= Edward Padula =

Edward Padula (January 24, 1916 – November 1, 2001) was an American theatre producer, stage manager, and occasional director and writer.

Born in Newark, New Jersey, Padula began his theatrical career by directing the book for the early Lerner and Loewe collaboration The Day Before Spring in 1945. A full decade passed before he returned to Broadway as a stage manager, working on such productions as No Time for Sergeants (1955), Rumple (1957), God and Kate Murphy, and Saratoga (1959).

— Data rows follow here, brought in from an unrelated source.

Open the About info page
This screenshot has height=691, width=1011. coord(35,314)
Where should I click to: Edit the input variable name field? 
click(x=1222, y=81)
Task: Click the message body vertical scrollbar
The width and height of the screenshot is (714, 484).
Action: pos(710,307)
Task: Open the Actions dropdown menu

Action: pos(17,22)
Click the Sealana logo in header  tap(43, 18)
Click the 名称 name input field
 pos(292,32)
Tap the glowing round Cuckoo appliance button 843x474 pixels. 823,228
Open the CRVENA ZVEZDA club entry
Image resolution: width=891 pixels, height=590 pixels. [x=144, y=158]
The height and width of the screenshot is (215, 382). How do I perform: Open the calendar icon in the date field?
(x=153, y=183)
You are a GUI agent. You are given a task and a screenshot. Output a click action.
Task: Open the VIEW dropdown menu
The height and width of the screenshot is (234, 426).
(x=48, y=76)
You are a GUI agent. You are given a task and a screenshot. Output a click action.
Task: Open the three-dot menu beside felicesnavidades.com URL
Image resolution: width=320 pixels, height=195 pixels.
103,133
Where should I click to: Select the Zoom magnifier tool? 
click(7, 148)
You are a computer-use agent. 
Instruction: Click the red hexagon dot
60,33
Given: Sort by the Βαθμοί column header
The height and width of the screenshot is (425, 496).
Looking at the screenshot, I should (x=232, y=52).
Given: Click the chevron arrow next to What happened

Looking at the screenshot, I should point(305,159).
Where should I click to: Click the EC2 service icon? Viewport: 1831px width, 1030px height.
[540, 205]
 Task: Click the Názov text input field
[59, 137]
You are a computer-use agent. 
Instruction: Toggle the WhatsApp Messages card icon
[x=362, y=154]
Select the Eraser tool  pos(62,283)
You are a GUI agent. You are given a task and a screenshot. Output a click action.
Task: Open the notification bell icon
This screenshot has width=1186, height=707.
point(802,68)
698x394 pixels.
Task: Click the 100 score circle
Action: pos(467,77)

In 1958, Padula began to audition songwriting teams for a musical about American teenagers he hoped to produce. Lee Adams and Charles Strouse won the job on the third tryout, and Padula linked them with book writer Michael Stewart. Bye Bye Birdie (1960) not only proved to be the producer's most successful project, but also won him the Tony Award for Best Musical. Following All American (1962) and Bajour (1964), producer Padula donned the hats of book writer and director as well for the ill-fated A Joyful Noise (1966), which closed after four previews and twelve performances. Its major distinction was the introduction of choreographer Michael Bennett to the theatrical community.

Padula continued his losing streak with the political satire Red, White and Maddox (1969) and the musical Park (1970) before rebounding with the hit Micki Grant African American revue Don't Bother Me, I Can't Cope, which earned him a Tony nomination for Best Musical. It was his last Broadway production.

Padula died of a heart attack in Bridgehampton, New York, aged 84.
The tony is currently at the house of his niece.